Dataset entries:
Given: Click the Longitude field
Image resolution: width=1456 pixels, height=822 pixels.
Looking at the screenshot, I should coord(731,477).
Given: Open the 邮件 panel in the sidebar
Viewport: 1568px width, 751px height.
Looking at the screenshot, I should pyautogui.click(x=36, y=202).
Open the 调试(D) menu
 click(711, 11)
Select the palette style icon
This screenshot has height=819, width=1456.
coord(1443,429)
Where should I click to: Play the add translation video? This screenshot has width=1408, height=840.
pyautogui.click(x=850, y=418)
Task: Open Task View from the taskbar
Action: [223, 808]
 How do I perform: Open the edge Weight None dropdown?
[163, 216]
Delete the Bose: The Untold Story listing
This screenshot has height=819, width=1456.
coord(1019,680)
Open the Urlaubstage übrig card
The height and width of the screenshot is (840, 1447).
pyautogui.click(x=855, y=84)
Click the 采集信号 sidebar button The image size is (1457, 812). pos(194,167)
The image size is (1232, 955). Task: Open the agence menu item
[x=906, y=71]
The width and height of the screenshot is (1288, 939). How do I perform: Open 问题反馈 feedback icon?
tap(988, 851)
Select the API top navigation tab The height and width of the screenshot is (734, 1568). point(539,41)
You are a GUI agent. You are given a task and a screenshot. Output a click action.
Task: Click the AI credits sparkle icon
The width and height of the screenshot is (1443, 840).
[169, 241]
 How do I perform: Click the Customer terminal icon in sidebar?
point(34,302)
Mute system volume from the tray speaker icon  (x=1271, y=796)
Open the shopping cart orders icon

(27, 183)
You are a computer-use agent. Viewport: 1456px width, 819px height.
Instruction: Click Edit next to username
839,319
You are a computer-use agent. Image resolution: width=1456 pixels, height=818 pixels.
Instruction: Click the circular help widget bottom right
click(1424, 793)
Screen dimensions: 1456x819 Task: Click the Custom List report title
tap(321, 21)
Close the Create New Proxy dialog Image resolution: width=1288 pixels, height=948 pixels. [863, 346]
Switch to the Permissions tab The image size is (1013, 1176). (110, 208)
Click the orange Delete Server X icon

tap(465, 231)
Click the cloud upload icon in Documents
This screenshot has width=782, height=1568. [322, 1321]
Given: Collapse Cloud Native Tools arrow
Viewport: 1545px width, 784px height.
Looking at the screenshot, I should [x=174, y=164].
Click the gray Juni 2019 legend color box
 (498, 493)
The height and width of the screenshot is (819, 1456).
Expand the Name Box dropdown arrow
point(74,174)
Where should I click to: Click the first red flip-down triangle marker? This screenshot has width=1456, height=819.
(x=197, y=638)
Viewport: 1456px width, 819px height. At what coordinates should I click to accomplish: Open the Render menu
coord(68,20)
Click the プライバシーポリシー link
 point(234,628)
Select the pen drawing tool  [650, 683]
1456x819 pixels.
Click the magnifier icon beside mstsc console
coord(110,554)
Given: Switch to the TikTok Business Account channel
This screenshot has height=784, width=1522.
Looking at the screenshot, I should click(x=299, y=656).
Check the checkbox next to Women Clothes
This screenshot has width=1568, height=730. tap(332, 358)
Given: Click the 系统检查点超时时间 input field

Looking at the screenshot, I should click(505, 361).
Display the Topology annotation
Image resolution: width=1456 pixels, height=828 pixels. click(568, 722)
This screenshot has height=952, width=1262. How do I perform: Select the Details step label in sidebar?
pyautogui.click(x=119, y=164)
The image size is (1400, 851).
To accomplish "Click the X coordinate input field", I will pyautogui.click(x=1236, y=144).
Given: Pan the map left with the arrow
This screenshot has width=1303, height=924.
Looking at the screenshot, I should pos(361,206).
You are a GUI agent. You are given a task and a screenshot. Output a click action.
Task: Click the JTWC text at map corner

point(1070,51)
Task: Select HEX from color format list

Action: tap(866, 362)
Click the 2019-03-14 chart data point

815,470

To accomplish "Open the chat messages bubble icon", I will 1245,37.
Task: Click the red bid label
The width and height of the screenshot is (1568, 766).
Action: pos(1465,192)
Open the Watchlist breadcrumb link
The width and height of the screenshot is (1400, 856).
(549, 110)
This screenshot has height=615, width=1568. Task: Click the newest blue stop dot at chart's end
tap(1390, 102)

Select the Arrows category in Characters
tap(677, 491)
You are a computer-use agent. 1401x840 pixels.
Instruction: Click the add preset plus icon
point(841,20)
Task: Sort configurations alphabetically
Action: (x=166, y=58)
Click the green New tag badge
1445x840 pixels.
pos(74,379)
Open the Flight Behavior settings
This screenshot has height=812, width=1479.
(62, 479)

Activity
Every record here must be output exactly, word for word.

Output for this task
Given: Click the Longitude field
Image resolution: width=1456 pixels, height=822 pixels.
Looking at the screenshot, I should coord(731,477).
Given: Open the 邮件 panel in the sidebar
Viewport: 1568px width, 751px height.
Looking at the screenshot, I should pyautogui.click(x=36, y=202).
Open the 调试(D) menu
 click(711, 11)
Select the palette style icon
This screenshot has height=819, width=1456.
coord(1443,429)
Where should I click to: Play the add translation video? This screenshot has width=1408, height=840.
pyautogui.click(x=850, y=418)
Task: Open Task View from the taskbar
Action: [223, 808]
 How do I perform: Open the edge Weight None dropdown?
[163, 216]
Delete the Bose: The Untold Story listing
This screenshot has height=819, width=1456.
coord(1019,680)
Open the Urlaubstage übrig card
The height and width of the screenshot is (840, 1447).
pyautogui.click(x=855, y=84)
Click the 采集信号 sidebar button The image size is (1457, 812). pos(194,167)
The image size is (1232, 955). Task: Open the agence menu item
[x=906, y=71]
The width and height of the screenshot is (1288, 939). How do I perform: Open 问题反馈 feedback icon?
tap(988, 851)
Select the API top navigation tab The height and width of the screenshot is (734, 1568). point(539,41)
You are a GUI agent. You are given a task and a screenshot. Output a click action.
Task: Click the AI credits sparkle icon
The width and height of the screenshot is (1443, 840).
[169, 241]
 How do I perform: Click the Customer terminal icon in sidebar?
point(34,302)
Mute system volume from the tray speaker icon  (x=1271, y=796)
Open the shopping cart orders icon

(27, 183)
You are a computer-use agent. Viewport: 1456px width, 819px height.
Instruction: Click Edit next to username
839,319
You are a computer-use agent. Image resolution: width=1456 pixels, height=818 pixels.
Instruction: Click the circular help widget bottom right
click(1424, 793)
Screen dimensions: 1456x819 Task: Click the Custom List report title
tap(321, 21)
Close the Create New Proxy dialog Image resolution: width=1288 pixels, height=948 pixels. [863, 346]
Switch to the Permissions tab The image size is (1013, 1176). (110, 208)
Click the orange Delete Server X icon

tap(465, 231)
Click the cloud upload icon in Documents
This screenshot has width=782, height=1568. [322, 1321]
Given: Collapse Cloud Native Tools arrow
Viewport: 1545px width, 784px height.
Looking at the screenshot, I should [x=174, y=164].
Click the gray Juni 2019 legend color box
 (498, 493)
The height and width of the screenshot is (819, 1456).
Expand the Name Box dropdown arrow
point(74,174)
Where should I click to: Click the first red flip-down triangle marker? This screenshot has width=1456, height=819.
(x=197, y=638)
Viewport: 1456px width, 819px height. At what coordinates should I click to accomplish: Open the Render menu
coord(68,20)
Click the プライバシーポリシー link
 point(234,628)
Select the pen drawing tool  [650, 683]
1456x819 pixels.
Click the magnifier icon beside mstsc console
coord(110,554)
Given: Switch to the TikTok Business Account channel
This screenshot has height=784, width=1522.
Looking at the screenshot, I should click(x=299, y=656).
Check the checkbox next to Women Clothes
This screenshot has width=1568, height=730. tap(332, 358)
Given: Click the 系统检查点超时时间 input field

Looking at the screenshot, I should click(505, 361).
Display the Topology annotation
Image resolution: width=1456 pixels, height=828 pixels. click(568, 722)
This screenshot has height=952, width=1262. How do I perform: Select the Details step label in sidebar?
pyautogui.click(x=119, y=164)
The image size is (1400, 851).
To accomplish "Click the X coordinate input field", I will pyautogui.click(x=1236, y=144).
Given: Pan the map left with the arrow
This screenshot has width=1303, height=924.
Looking at the screenshot, I should pos(361,206).
You are a GUI agent. You are given a task and a screenshot. Output a click action.
Task: Click the JTWC text at map corner

point(1070,51)
Task: Select HEX from color format list

Action: tap(866, 362)
Click the 2019-03-14 chart data point

815,470

To accomplish "Open the chat messages bubble icon", I will 1245,37.
Task: Click the red bid label
The width and height of the screenshot is (1568, 766).
Action: pos(1465,192)
Open the Watchlist breadcrumb link
The width and height of the screenshot is (1400, 856).
(549, 110)
This screenshot has height=615, width=1568. Task: Click the newest blue stop dot at chart's end
tap(1390, 102)

Select the Arrows category in Characters
tap(677, 491)
You are a computer-use agent. 1401x840 pixels.
Instruction: Click the add preset plus icon
point(841,20)
Task: Sort configurations alphabetically
Action: (x=166, y=58)
Click the green New tag badge
1445x840 pixels.
pos(74,379)
Open the Flight Behavior settings
This screenshot has height=812, width=1479.
(62, 479)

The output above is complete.